Commercial and other revenue increased 30.3 percent, or $8.8 million, during the three months ended September 30, 2010, as compared to the same period a year ago. Commercial revenue is derived from both international and domestic operations. International operations accounted for 74.5 percent, or $28.2 million, of total commercial revenue, while domestic operations accounted for 25.5 percent, or $9.7 million. The increase in commercial revenue came primarily from acquisitions we completed subsequent to June 30, 2009.
As a percentage of revenue, direct costs were 70.7 percent and 69.1 percent for the three months ended September 30, 2010 and 2009, respectively. Direct costs include direct labor and ODCs, which include, among other costs, subcontractor labor and materials along with equipment purchases and travel expenses. ODCs, which are common in our industry, typically are incurred in response to specific client tasks and may vary from period to period. The single largest component of direct costs, direct labor, was $211.1 million and $196.7 million for the three months ended September 30, 2010 and 2009, respectively. This increase in direct labor was attributable primarily to organic growth. ODCs were $378.4 million and $313.8 million during the three months ended September 30, 2010 and 2009, respectively. This increase was primarily driven by an increased volume of tasking across C4ISR services within our Strategic Services Sourcing contract along with two acquisitions completed between September 30, 2009 and June 30, 2010.
At September 30, 2010, we had a $590.0 million credit facility (the Credit Facility), which included a $240.0 million revolving credit facility (the Revolving Facility) and a $350.0 million institutional term loan (the Term Loan). At September 30, 2010, $150.1 million was outstanding under the Term Loan, no amounts were outstanding under the Revolving Facility and we had no outstanding letters of credits. On October 21, 2010, the Credit Facility was terminated and replaced by a new facility (the 2010 Credit Facility). The 2010 Credit Facility consists of a $600 million revolver and a $150 million term loan. The new five-year secured credit agreement permits revolver borrowings of up to $600 million and has an accordion feature that will allow the facility to be expanded by an additional $200 million. The interest rates applicable to loans under the 2010 Credit Facility are floating interest rates that, at the Companys option, equal a base rate or a Eurodollar rate plus, in each case, an applicable margin based upon the Companys consolidated total leverage ratio. The 2010 Credit Facility is subject to affirmative, negative, and financial covenants that are customary for this type of credit agreement.

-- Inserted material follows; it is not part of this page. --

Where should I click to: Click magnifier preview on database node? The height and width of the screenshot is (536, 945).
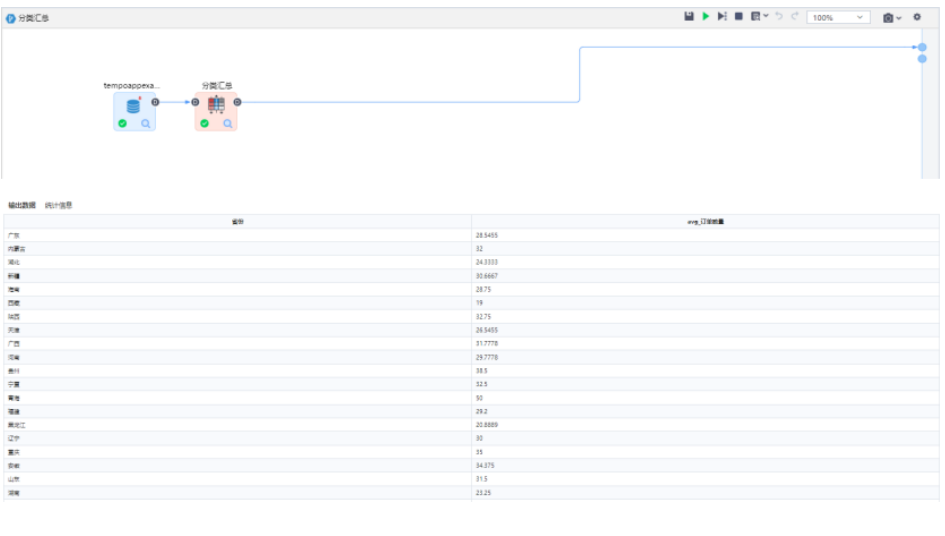tap(146, 124)
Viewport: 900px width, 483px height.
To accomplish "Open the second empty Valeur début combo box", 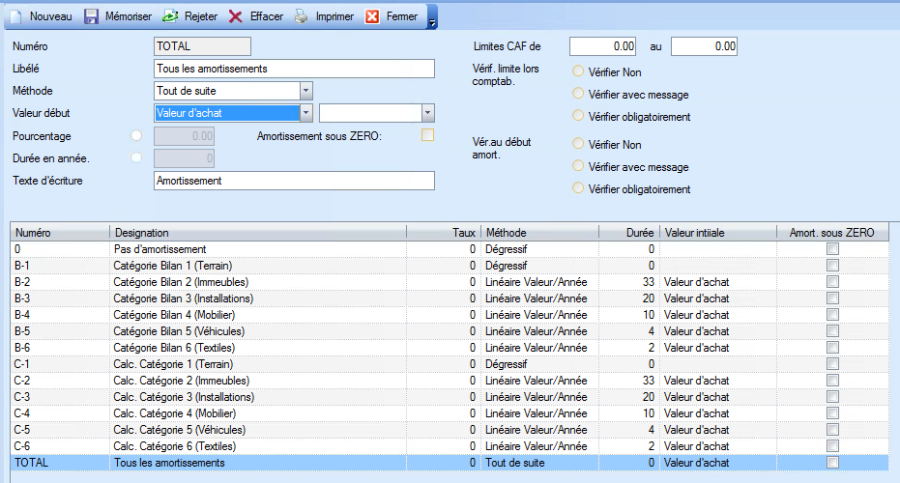I will tap(427, 113).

The contingently issuable shares that may result from the conversion of the Notes are not included in our diluted share count for the three month periods ended September 30, 2010 or 2009, because our average stock price during those periods was below the conversion price. Of total debt issuance costs of $7.8 million, $5.8 million is being amortized to interest expense over seven years. The remaining $2.0 million of debt issuance costs have been reclassified to shareholders equity. Upon closing of the sale of the Notes, $45.5 million of the net proceeds was used to concurrently repurchase one million shares of our common stock.
In connection with the issuance of the Notes, we purchased in a private transaction at a cost of $84.4 million call options (the Call Options) to purchase approximately 5.5 million shares of our common stock at a price equal to the conversion price of $54.65 per share. The Call Options allow us to receive shares of our common stock from the counterparties equal to the amount of common stock related to the excess conversion value that we would pay the holders of the Notes upon conversion. In addition, we sold warrants (the Warrants) to issue approximately 5.5 million shares of CACI common stock at an exercise price of $68.31 per share. The proceeds from the sale of the Warrants totaled $56.5 million.